§ **Data for review**

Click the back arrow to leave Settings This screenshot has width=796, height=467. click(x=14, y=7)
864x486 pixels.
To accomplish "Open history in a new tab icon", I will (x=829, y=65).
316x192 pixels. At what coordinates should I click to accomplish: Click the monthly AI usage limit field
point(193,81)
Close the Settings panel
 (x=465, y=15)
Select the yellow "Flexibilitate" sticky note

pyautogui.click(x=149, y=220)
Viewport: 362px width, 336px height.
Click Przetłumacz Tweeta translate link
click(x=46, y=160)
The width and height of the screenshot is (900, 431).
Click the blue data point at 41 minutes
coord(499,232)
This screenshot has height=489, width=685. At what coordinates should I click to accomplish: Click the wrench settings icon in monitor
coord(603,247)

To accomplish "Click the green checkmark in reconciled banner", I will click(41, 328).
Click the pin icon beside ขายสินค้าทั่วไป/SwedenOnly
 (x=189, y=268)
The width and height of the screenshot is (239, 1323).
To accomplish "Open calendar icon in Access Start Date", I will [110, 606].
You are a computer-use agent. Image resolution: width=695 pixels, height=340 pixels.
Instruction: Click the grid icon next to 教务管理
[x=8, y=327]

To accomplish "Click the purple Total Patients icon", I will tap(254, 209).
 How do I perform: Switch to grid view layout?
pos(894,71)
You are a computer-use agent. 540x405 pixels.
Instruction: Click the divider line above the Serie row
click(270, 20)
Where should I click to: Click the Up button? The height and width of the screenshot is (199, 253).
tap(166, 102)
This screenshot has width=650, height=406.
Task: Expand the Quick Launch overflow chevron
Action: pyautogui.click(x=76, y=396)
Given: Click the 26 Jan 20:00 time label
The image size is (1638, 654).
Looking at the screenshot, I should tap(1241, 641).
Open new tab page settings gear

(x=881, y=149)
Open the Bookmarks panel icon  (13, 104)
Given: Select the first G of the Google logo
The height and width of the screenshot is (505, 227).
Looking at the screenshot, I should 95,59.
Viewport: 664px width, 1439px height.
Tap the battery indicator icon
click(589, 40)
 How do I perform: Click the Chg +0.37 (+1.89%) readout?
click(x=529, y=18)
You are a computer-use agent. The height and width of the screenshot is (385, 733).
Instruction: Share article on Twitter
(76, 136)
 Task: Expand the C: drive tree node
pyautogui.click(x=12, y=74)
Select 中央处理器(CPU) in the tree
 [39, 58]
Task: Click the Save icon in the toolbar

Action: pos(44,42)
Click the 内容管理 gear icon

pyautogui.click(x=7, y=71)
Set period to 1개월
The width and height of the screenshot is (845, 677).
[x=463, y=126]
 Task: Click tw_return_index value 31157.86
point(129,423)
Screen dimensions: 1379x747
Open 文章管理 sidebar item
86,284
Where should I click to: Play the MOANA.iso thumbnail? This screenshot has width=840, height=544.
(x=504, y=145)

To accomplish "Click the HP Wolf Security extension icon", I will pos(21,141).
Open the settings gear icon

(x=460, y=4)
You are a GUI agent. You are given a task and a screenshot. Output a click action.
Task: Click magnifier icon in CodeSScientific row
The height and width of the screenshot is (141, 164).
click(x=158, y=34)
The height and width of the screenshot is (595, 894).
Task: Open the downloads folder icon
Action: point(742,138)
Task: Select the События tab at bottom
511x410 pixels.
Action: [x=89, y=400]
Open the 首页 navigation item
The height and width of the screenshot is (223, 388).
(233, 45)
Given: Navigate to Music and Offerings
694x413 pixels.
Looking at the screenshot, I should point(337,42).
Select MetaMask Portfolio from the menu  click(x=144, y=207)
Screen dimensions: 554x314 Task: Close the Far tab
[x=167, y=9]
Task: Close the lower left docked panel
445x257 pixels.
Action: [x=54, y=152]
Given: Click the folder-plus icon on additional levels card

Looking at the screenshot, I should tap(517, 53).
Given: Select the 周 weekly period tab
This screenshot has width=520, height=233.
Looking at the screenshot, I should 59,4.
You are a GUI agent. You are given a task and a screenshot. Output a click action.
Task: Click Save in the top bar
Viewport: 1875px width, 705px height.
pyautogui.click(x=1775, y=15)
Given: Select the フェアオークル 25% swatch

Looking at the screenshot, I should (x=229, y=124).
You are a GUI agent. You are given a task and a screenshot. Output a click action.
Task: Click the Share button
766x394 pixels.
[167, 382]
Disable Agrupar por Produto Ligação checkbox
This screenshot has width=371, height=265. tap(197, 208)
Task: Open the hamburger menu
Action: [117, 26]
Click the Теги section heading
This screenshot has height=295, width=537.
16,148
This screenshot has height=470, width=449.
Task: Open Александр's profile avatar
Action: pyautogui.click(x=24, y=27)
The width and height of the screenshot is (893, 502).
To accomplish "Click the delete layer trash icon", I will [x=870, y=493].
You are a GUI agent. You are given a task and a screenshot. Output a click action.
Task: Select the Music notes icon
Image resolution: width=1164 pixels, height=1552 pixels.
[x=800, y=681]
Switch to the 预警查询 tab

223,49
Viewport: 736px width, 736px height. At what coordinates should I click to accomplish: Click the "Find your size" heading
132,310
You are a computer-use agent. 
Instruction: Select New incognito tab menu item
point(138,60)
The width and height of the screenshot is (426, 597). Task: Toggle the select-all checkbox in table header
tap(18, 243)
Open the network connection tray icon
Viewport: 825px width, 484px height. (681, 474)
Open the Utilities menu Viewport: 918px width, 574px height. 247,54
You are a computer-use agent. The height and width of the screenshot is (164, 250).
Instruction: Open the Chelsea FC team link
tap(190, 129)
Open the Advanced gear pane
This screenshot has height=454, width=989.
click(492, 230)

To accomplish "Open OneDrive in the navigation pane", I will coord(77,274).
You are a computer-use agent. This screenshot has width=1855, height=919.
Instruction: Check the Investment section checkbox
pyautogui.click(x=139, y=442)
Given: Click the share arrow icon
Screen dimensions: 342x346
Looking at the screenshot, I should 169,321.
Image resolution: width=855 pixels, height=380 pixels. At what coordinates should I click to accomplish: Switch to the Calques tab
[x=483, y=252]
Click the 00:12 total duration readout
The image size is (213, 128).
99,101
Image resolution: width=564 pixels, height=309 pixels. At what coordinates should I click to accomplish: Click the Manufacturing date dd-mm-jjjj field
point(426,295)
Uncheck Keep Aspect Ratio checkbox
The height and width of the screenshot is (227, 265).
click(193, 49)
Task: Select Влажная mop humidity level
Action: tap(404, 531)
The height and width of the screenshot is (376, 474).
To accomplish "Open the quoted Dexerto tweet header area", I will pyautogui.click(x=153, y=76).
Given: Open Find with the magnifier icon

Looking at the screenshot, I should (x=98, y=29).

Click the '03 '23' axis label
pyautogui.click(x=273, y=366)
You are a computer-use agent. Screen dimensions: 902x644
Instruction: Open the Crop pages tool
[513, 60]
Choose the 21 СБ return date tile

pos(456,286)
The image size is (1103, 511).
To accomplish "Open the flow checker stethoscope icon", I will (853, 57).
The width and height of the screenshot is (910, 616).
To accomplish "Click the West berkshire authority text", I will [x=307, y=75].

§ **Task brief**
Reproduce the listing in full, exactly, so that no line is missing.

§ **Worked solution**
Click the back arrow to leave Settings This screenshot has width=796, height=467. click(x=14, y=7)
864x486 pixels.
To accomplish "Open history in a new tab icon", I will (x=829, y=65).
316x192 pixels. At what coordinates should I click to accomplish: Click the monthly AI usage limit field
point(193,81)
Close the Settings panel
 (x=465, y=15)
Select the yellow "Flexibilitate" sticky note

pyautogui.click(x=149, y=220)
Viewport: 362px width, 336px height.
Click Przetłumacz Tweeta translate link
click(x=46, y=160)
The width and height of the screenshot is (900, 431).
Click the blue data point at 41 minutes
coord(499,232)
This screenshot has height=489, width=685. At what coordinates should I click to accomplish: Click the wrench settings icon in monitor
coord(603,247)

To accomplish "Click the green checkmark in reconciled banner", I will click(41, 328).
Click the pin icon beside ขายสินค้าทั่วไป/SwedenOnly
 (x=189, y=268)
The width and height of the screenshot is (239, 1323).
To accomplish "Open calendar icon in Access Start Date", I will [110, 606].
You are a computer-use agent. Image resolution: width=695 pixels, height=340 pixels.
Instruction: Click the grid icon next to 教务管理
[x=8, y=327]

To accomplish "Click the purple Total Patients icon", I will tap(254, 209).
 How do I perform: Switch to grid view layout?
pos(894,71)
You are a computer-use agent. 540x405 pixels.
Instruction: Click the divider line above the Serie row
click(270, 20)
Where should I click to: Click the Up button? The height and width of the screenshot is (199, 253).
tap(166, 102)
This screenshot has width=650, height=406.
Task: Expand the Quick Launch overflow chevron
Action: pyautogui.click(x=76, y=396)
Given: Click the 26 Jan 20:00 time label
The image size is (1638, 654).
Looking at the screenshot, I should tap(1241, 641).
Open new tab page settings gear

(x=881, y=149)
Open the Bookmarks panel icon  (13, 104)
Given: Select the first G of the Google logo
The height and width of the screenshot is (505, 227).
Looking at the screenshot, I should 95,59.
Viewport: 664px width, 1439px height.
Tap the battery indicator icon
click(589, 40)
 How do I perform: Click the Chg +0.37 (+1.89%) readout?
click(x=529, y=18)
You are a computer-use agent. The height and width of the screenshot is (385, 733).
Instruction: Share article on Twitter
(76, 136)
 Task: Expand the C: drive tree node
pyautogui.click(x=12, y=74)
Select 中央处理器(CPU) in the tree
 [39, 58]
Task: Click the Save icon in the toolbar

Action: pos(44,42)
Click the 内容管理 gear icon

pyautogui.click(x=7, y=71)
Set period to 1개월
The width and height of the screenshot is (845, 677).
[x=463, y=126]
 Task: Click tw_return_index value 31157.86
point(129,423)
Screen dimensions: 1379x747
Open 文章管理 sidebar item
86,284
Where should I click to: Play the MOANA.iso thumbnail? This screenshot has width=840, height=544.
(x=504, y=145)

To accomplish "Click the HP Wolf Security extension icon", I will pos(21,141).
Open the settings gear icon

(x=460, y=4)
You are a GUI agent. You are given a task and a screenshot. Output a click action.
Task: Click magnifier icon in CodeSScientific row
The height and width of the screenshot is (141, 164).
click(x=158, y=34)
The height and width of the screenshot is (595, 894).
Task: Open the downloads folder icon
Action: point(742,138)
Task: Select the События tab at bottom
511x410 pixels.
Action: [x=89, y=400]
Open the 首页 navigation item
The height and width of the screenshot is (223, 388).
(233, 45)
Given: Navigate to Music and Offerings
694x413 pixels.
Looking at the screenshot, I should point(337,42).
Select MetaMask Portfolio from the menu  click(x=144, y=207)
Screen dimensions: 554x314 Task: Close the Far tab
[x=167, y=9]
Task: Close the lower left docked panel
445x257 pixels.
Action: [x=54, y=152]
Given: Click the folder-plus icon on additional levels card

Looking at the screenshot, I should tap(517, 53).
Given: Select the 周 weekly period tab
This screenshot has width=520, height=233.
Looking at the screenshot, I should 59,4.
You are a GUI agent. You are given a task and a screenshot. Output a click action.
Task: Click Save in the top bar
Viewport: 1875px width, 705px height.
pyautogui.click(x=1775, y=15)
Given: Select the フェアオークル 25% swatch

Looking at the screenshot, I should (x=229, y=124).
You are a GUI agent. You are given a task and a screenshot. Output a click action.
Task: Click the Share button
766x394 pixels.
[167, 382]
Disable Agrupar por Produto Ligação checkbox
This screenshot has width=371, height=265. tap(197, 208)
Task: Open the hamburger menu
Action: [117, 26]
Click the Теги section heading
This screenshot has height=295, width=537.
16,148
This screenshot has height=470, width=449.
Task: Open Александр's profile avatar
Action: pyautogui.click(x=24, y=27)
The width and height of the screenshot is (893, 502).
To accomplish "Click the delete layer trash icon", I will [x=870, y=493].
You are a GUI agent. You are given a task and a screenshot. Output a click action.
Task: Select the Music notes icon
Image resolution: width=1164 pixels, height=1552 pixels.
[x=800, y=681]
Switch to the 预警查询 tab

223,49
Viewport: 736px width, 736px height. At what coordinates should I click to accomplish: Click the "Find your size" heading
132,310
You are a computer-use agent. 
Instruction: Select New incognito tab menu item
point(138,60)
The width and height of the screenshot is (426, 597). Task: Toggle the select-all checkbox in table header
tap(18, 243)
Open the network connection tray icon
Viewport: 825px width, 484px height. (681, 474)
Open the Utilities menu Viewport: 918px width, 574px height. 247,54
You are a computer-use agent. The height and width of the screenshot is (164, 250).
Instruction: Open the Chelsea FC team link
tap(190, 129)
Open the Advanced gear pane
This screenshot has height=454, width=989.
click(492, 230)

To accomplish "Open OneDrive in the navigation pane", I will coord(77,274).
You are a computer-use agent. This screenshot has width=1855, height=919.
Instruction: Check the Investment section checkbox
pyautogui.click(x=139, y=442)
Given: Click the share arrow icon
Screen dimensions: 342x346
Looking at the screenshot, I should 169,321.
Image resolution: width=855 pixels, height=380 pixels. At what coordinates should I click to accomplish: Switch to the Calques tab
[x=483, y=252]
Click the 00:12 total duration readout
The image size is (213, 128).
99,101
Image resolution: width=564 pixels, height=309 pixels. At what coordinates should I click to accomplish: Click the Manufacturing date dd-mm-jjjj field
point(426,295)
Uncheck Keep Aspect Ratio checkbox
The height and width of the screenshot is (227, 265).
click(193, 49)
Task: Select Влажная mop humidity level
Action: tap(404, 531)
The height and width of the screenshot is (376, 474).
To accomplish "Open the quoted Dexerto tweet header area", I will pyautogui.click(x=153, y=76).
Given: Open Find with the magnifier icon

Looking at the screenshot, I should (x=98, y=29).

Click the '03 '23' axis label
pyautogui.click(x=273, y=366)
You are a computer-use agent. Screen dimensions: 902x644
Instruction: Open the Crop pages tool
[513, 60]
Choose the 21 СБ return date tile

pos(456,286)
The image size is (1103, 511).
To accomplish "Open the flow checker stethoscope icon", I will (853, 57).
The width and height of the screenshot is (910, 616).
To accomplish "Click the West berkshire authority text", I will [x=307, y=75].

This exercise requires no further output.